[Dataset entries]
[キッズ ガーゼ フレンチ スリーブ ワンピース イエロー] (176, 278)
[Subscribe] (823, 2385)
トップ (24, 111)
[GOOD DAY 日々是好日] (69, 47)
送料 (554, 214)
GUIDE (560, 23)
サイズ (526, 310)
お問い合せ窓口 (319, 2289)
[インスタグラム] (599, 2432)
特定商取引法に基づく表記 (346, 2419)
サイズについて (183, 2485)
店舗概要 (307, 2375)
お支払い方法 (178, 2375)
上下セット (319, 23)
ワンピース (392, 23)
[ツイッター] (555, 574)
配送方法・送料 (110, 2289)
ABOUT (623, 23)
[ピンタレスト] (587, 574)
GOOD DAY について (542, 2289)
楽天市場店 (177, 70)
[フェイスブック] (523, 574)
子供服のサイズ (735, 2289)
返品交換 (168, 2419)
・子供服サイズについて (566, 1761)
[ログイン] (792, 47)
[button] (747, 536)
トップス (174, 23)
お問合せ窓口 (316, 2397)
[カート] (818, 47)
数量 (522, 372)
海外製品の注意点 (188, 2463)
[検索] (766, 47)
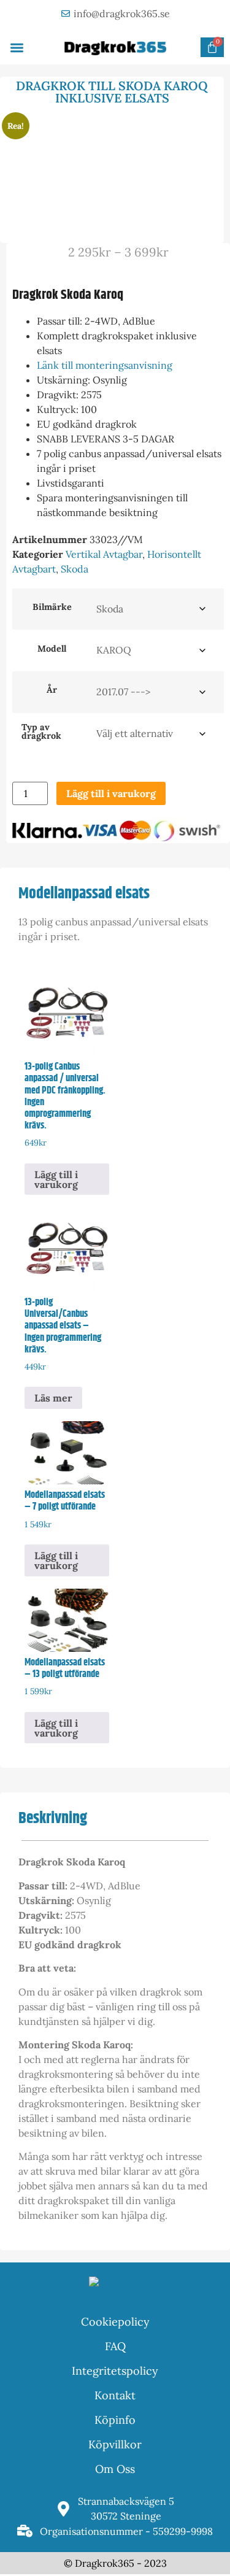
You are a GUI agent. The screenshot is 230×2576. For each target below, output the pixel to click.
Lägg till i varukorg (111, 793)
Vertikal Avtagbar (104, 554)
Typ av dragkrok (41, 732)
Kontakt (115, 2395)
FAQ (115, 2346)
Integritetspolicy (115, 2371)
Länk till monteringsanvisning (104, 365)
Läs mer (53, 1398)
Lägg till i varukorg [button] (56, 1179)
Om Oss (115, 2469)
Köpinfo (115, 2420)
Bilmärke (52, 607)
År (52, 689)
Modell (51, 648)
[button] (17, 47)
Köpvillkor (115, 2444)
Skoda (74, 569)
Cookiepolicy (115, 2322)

> [Exercise directions]:
The answer should hold the lines from the one containing "Om Oss (115, 2469)" through the end of the entries above, set down exactly, with both ends included.

> [Exercise answer]:
Om Oss (115, 2469)
Köpinfo (115, 2420)
Bilmärke (52, 607)
År (52, 689)
Modell (51, 648)
[button] (17, 47)
Köpvillkor (115, 2444)
Skoda (74, 569)
Cookiepolicy (115, 2322)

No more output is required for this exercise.